THE CLAAS Harvest Centre Northam team has a couple of new faces.
Northern WA service manager Michael Phipps joined the team last year, while Melvyn Parnell transferred from the Katanning sales branch about six weeks ago.
Mr Parnell said an attraction to agriculture, stemming from childhood visits to farming relatives at Cunderdin, was the main reason behind joining the CLAAS sales team at Katanning four years ago.
Mr Parnell, who has a 25 year background in the timber industry after studying manufacturing and supply chain management, said while he could have entered other industries he had a deep appreciation and affiliation with agriculture that he couldn't ignore.
"I wanted to try something completely different from what I was doing before and when a position became available I went for it," Mr Parnell said.
He said he enjoyed working in sales because he could build relationships with farmers, get to know them on a personal basis, and help them resolve their issues for improved efficiency and profitability.
"I enjoy working together with a farmer on a particular project," Mr Parnell said.
"Helping resolve their issues, partnering up and getting to know them - you can't do that in other roles.
"I love doing this."
Mr Parnell said he recently sold his home in Perth and relocated permanently to Northam.
"I was born in Perth but spent much of my childhood during the school holidays in Northam, Cunderdin and Quairading," he said.

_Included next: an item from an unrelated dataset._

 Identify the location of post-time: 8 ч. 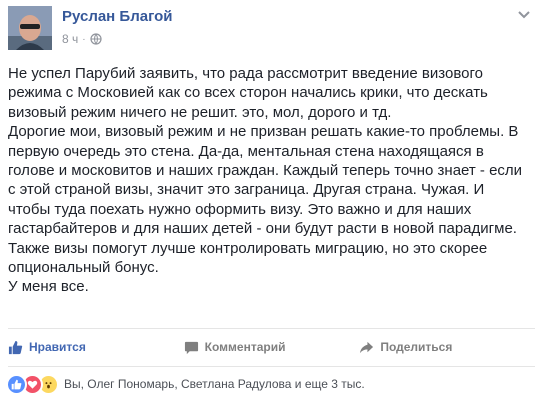
(70, 39).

Mr Parnell said the challenges farmers were facing between Katanning and Northam were very similar but what they were mainly looking for was "service, back up support and a quality product".
"There's a younger generation of farmers coming through that are not brand loyal - they are business savvy," he said.
"They want to know 'what difference is this machine going to make to my farm and business?'
"There's also a lot more information out there available on the internet and they can look at different options that will suit their needs."
Mr Parnell said CLAAS tractors had an open steering interface which meant they could steer with all GPS systems on the market which was a massive attraction.
"Working for CLAAS Harvest Centre has been fantastic - it is a great business to work for," Mr Parnell said.
"The brand is growing in the market, particularly around tractors, and it's an exciting time to be involved in the business."
Mr Phipps joined the CLAAS Harvest Centre team in October 2020 and divides his time between the Northam and Geraldton branches.
Originally from the West Country in the United Kingdom, he arrived in Australia in 2011 and went to work in the construction and mining equipment industry as a FI-FO worker and was Perth-based.
He was attracted to the CLAAS brand in order to get back to his agricultural roots.
"I came from a farming background in the United Kingdom," Mr Phipps said.
"It was more livestock farming orientated with sheep and beef.
"It is a much larger scale in WA, very different.
"But it's really exciting to get stuck into something new and a different scope of work.
"It's good to get out and meet new customers and work with them and be part of their success."
Mr Phipps said the attraction and most important part of his job was to provide "good customer service and the right back up that they expect".
"Our success rides on the back of their success," he said.
"It's good to be able to help achieve their goals and ensure that there is a brand that they can trust in the future.
"We are one of the smaller players in the market but we hope to change that."
Mr Phipps said his role as the service manager was being the "go between, between the technicians and the customer".
Being the messenger, and especially from the UK, he can end up copping the brunt of Aussie humour.
But with The Ashes cricket clash between Australia and England looming, he was hoping to get some of his own back.
While Mr Phipps' work involves a lot of travel, one of his roles was to oversee and conduct post harvest inspections, repairs and give advice to customers in regards to preventative maintenance.
"While seeding is underway it won't be long before we are through that and heading towards harvest so our customers need to be aware that they have their machines ready for when they are needed," he said.
"They need to be prepped for hay making and grain harvest and we are working to prepare them for that busy time.
"That takes place from August through to Christmas - so it's a busy time of the year."